U.K. Considers Social Media Ban
Amid continuing rioting in multiple cities across the U.K., British Prime Minister David Cameron said in Parliament that legislators should consider laws allowing officials to ban individuals from social media sites like Twitter and Facebook, if there is a chance those individuals intend to use the sites to plot violence. Cameron's proposal, coming as thousands of British police attempt to reestablish order in blighted inner cities, acknowledges the central role played by social media in initiating, organizing, and spreading civil disorder -- but immediately drew criticism as a misguided over-reaction, which does nothing to address the real causes of the violence.
Cameron told lawmakers that home secretary Theresa May will meet with executives from Facebook, Twitter, and Research In Motion, which makes Blackberry devices, to determine the feasibility of a social media ban on miscreants. This could include banning individuals who have already used social media to plan violence, and constant monitoring of social media to spot (and preempt) new episodes of violence in the planning phases.
Cameron explained to Parliament: "Everyone watching these horrific actions will be struck by how they were organized via social media. Free flow of information can be used for good. But it can also be used for ill. And when people are using social media for violence we need to stop them. So we are working with the police, the intelligence services and industry to look at whether it would be right to stop people communicating via these websites and services when we know they are plotting violence, disorder and criminality."
According to the Guardian, Scotland Yard has already arrested a number of people suspected of inciting violence via Facebook, Twitter, and Blackberry devices. RIM's Blackberry Messenger service has been singled out as a particularly prominent tool for organizing violence, due to its wide popularity among British teens and young adults and the fact that it requires PIN codes, making it harder for police to monitor. Earlier this week the Guardian published some incriminating Blackberry messages blamed for incidents of violence, including one which read in part:
"Everyone from all sides of London meet up at the heart of London (central) OXFORD CIRCUS!!, Bare SHOPS are gonna get smashed up so come get some (free stuff!!!) fuck the feds we will send them back with OUR riot!"
However such a ban faces a number of obstacles, not least of which is the difficulty of positively identifying individuals to be banned, when people can easily use fake names and pictures to obscure their real identities. Live monitoring of social media will also be challenging because of the large number of individuals to be tracked and the ambiguities involved in interpreting messages (not to mention the real possibility that malefactors might begin using coded communications, or deliberately mislead police to draw them away from targeted areas).

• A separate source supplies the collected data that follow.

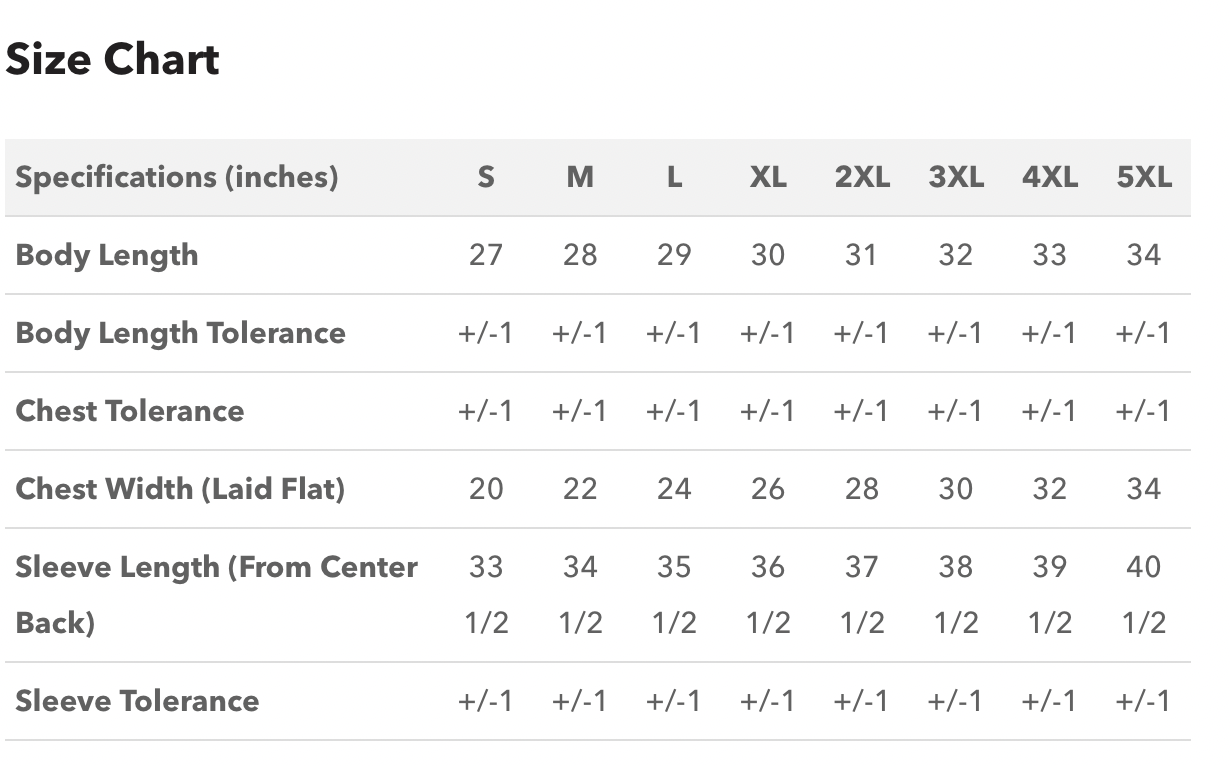Click the Chest Tolerance row label

point(130,411)
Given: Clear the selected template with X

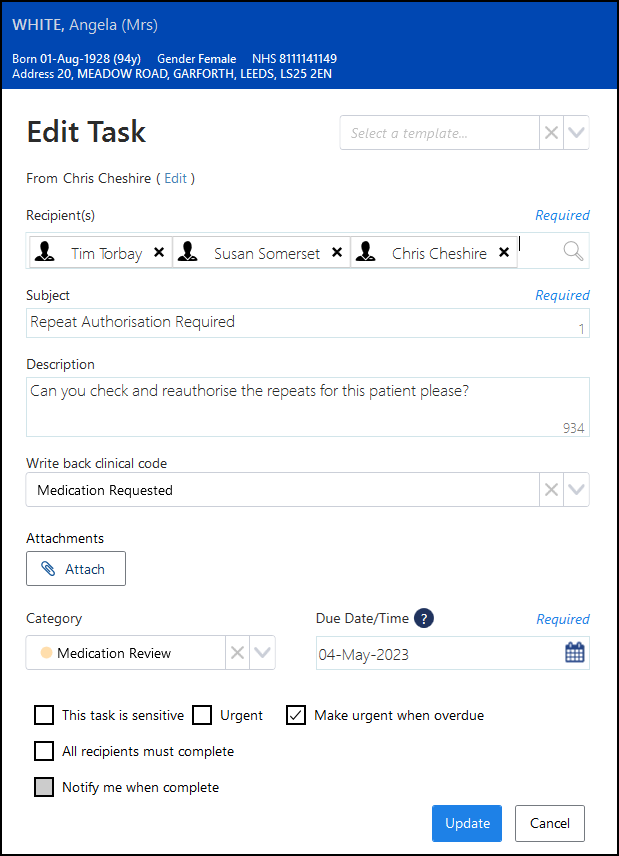Looking at the screenshot, I should pos(551,133).
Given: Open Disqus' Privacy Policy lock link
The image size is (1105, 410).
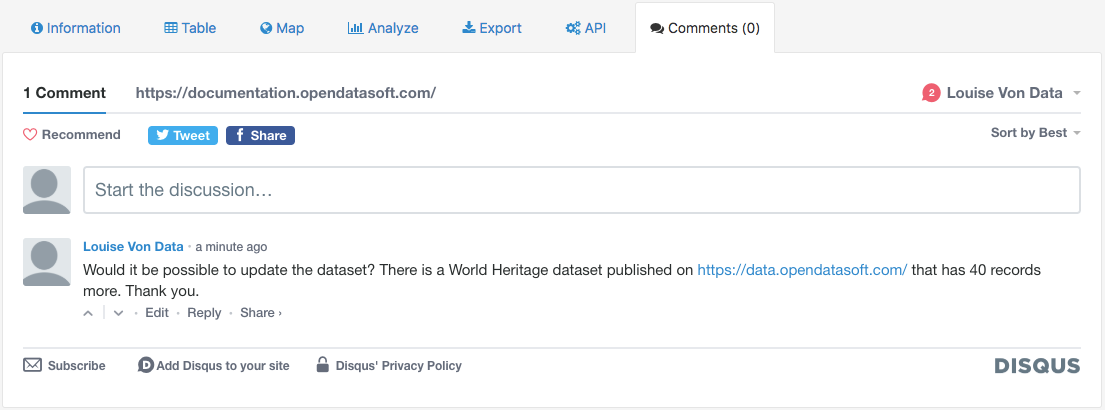Looking at the screenshot, I should 323,365.
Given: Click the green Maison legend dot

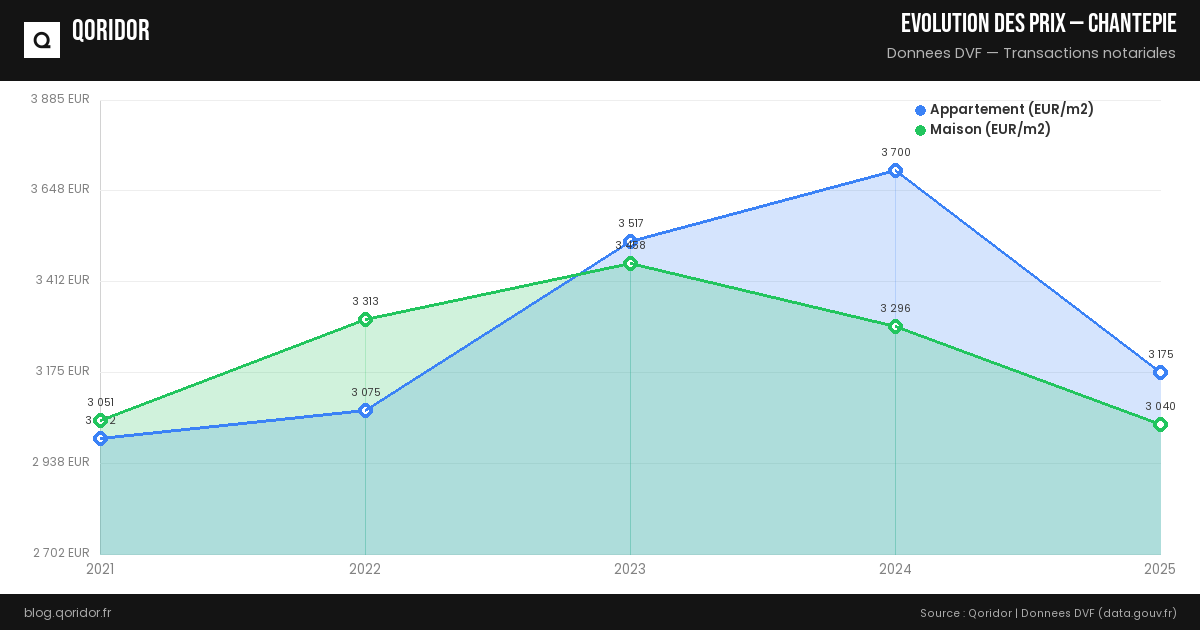Looking at the screenshot, I should (x=921, y=130).
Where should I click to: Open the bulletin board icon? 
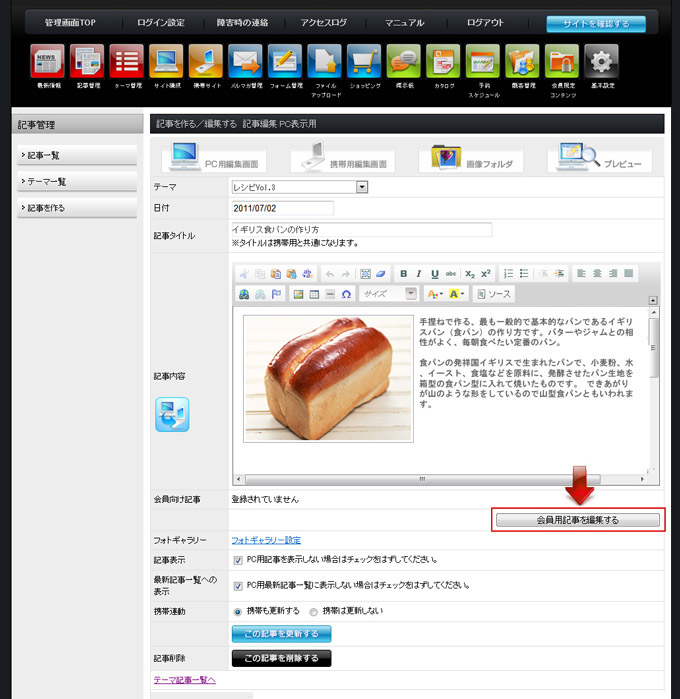pyautogui.click(x=402, y=63)
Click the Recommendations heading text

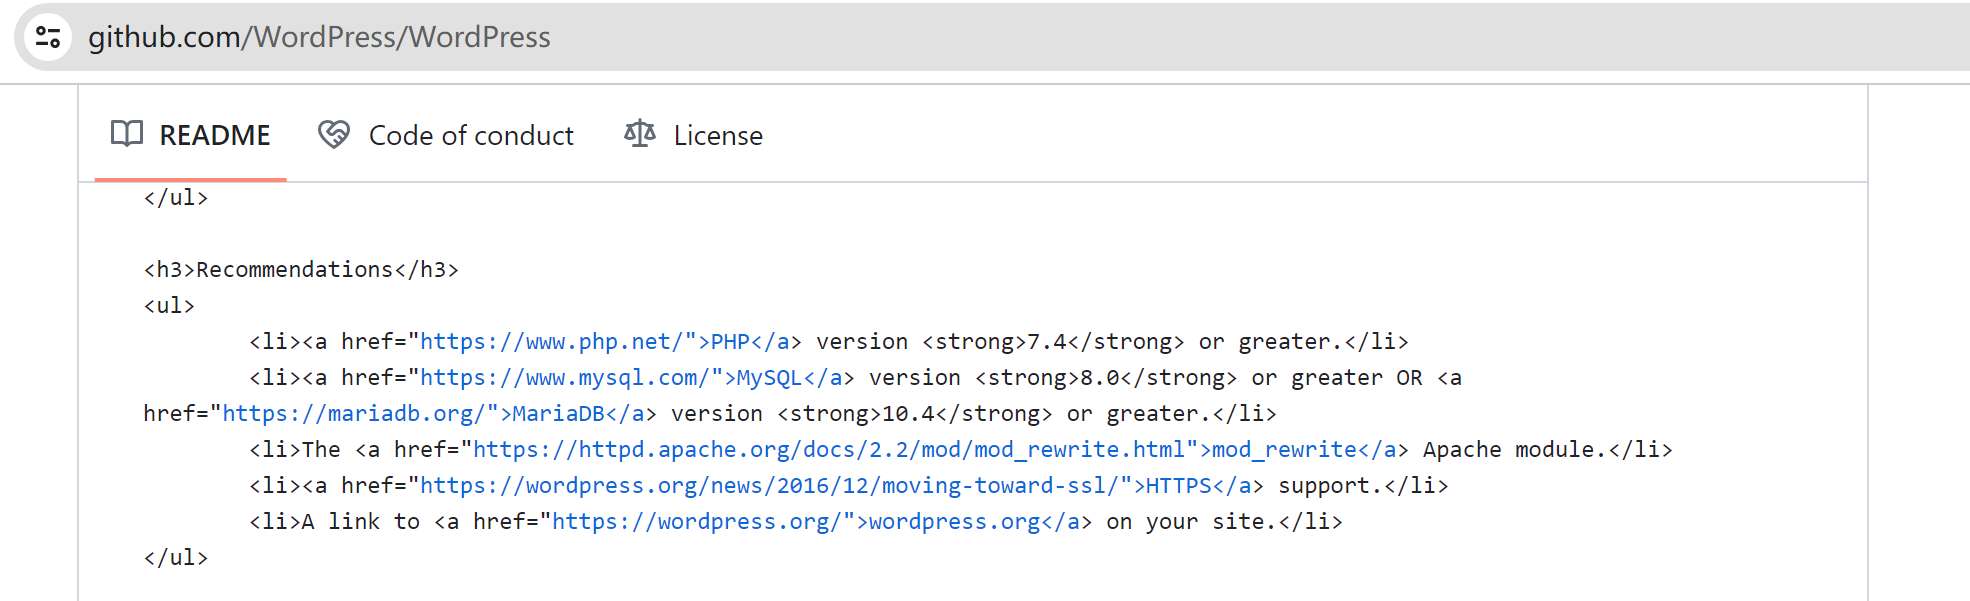point(295,270)

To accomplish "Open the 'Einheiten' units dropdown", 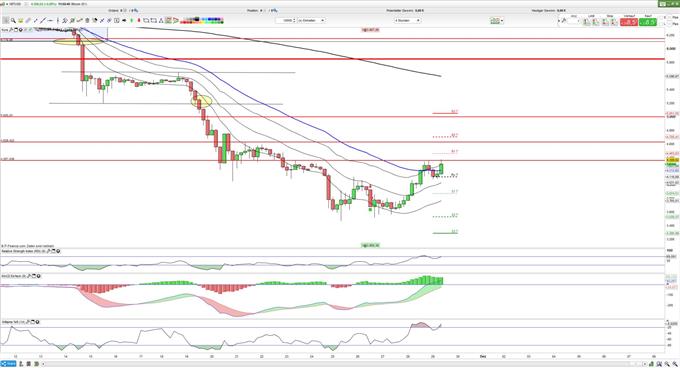I will point(311,20).
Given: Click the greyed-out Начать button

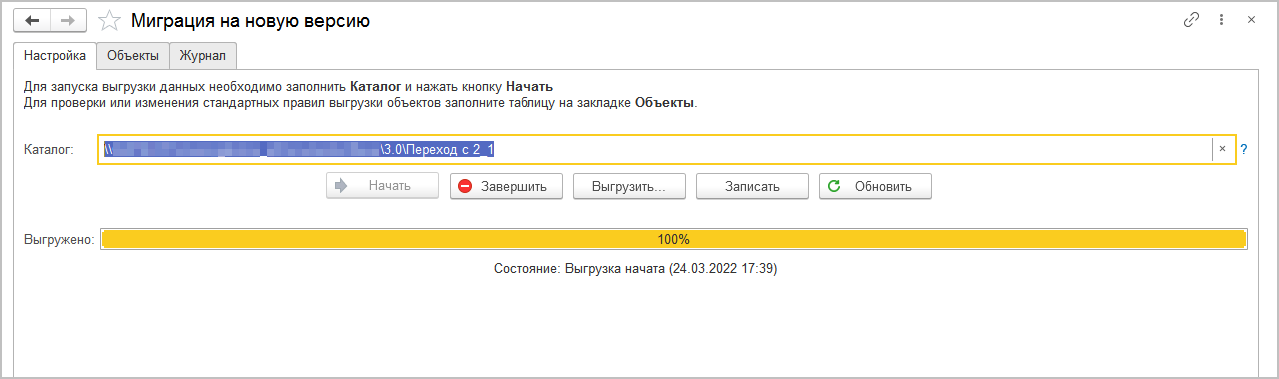Looking at the screenshot, I should click(x=382, y=186).
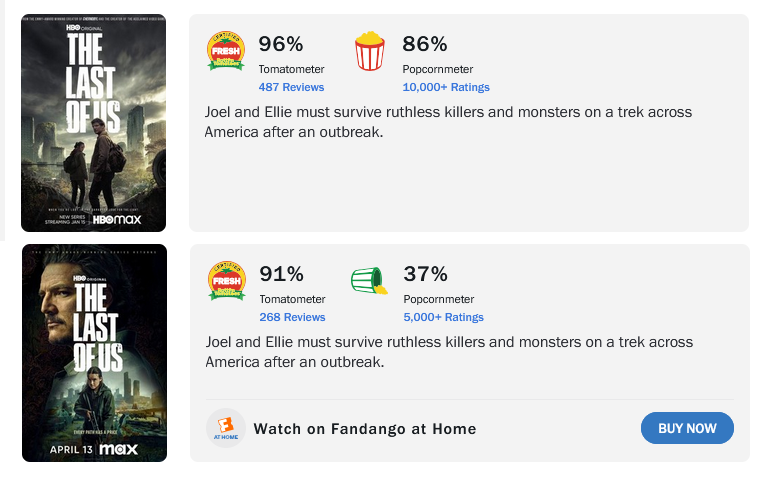Click the 96% Tomatometer score
Image resolution: width=769 pixels, height=483 pixels.
tap(281, 44)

Perhaps more important than these technical issues, the proposed ban was criticized by British lawmakers, pundits, and activists as a possible infringement of civil liberties. For example, there is a danger that a social media crackdown might inadvertently quash attempts to organize legitimate public protests -- a step which could conceivably push disaffected individuals over the line into violence yet again. There is also debate over the proper legal approach to banning suspected miscreants from social media, with civil liberties advocates insisting that police have to obtain a court order in each case -- a potentially time-consuming process that could make it harder to preempt violence before it begins.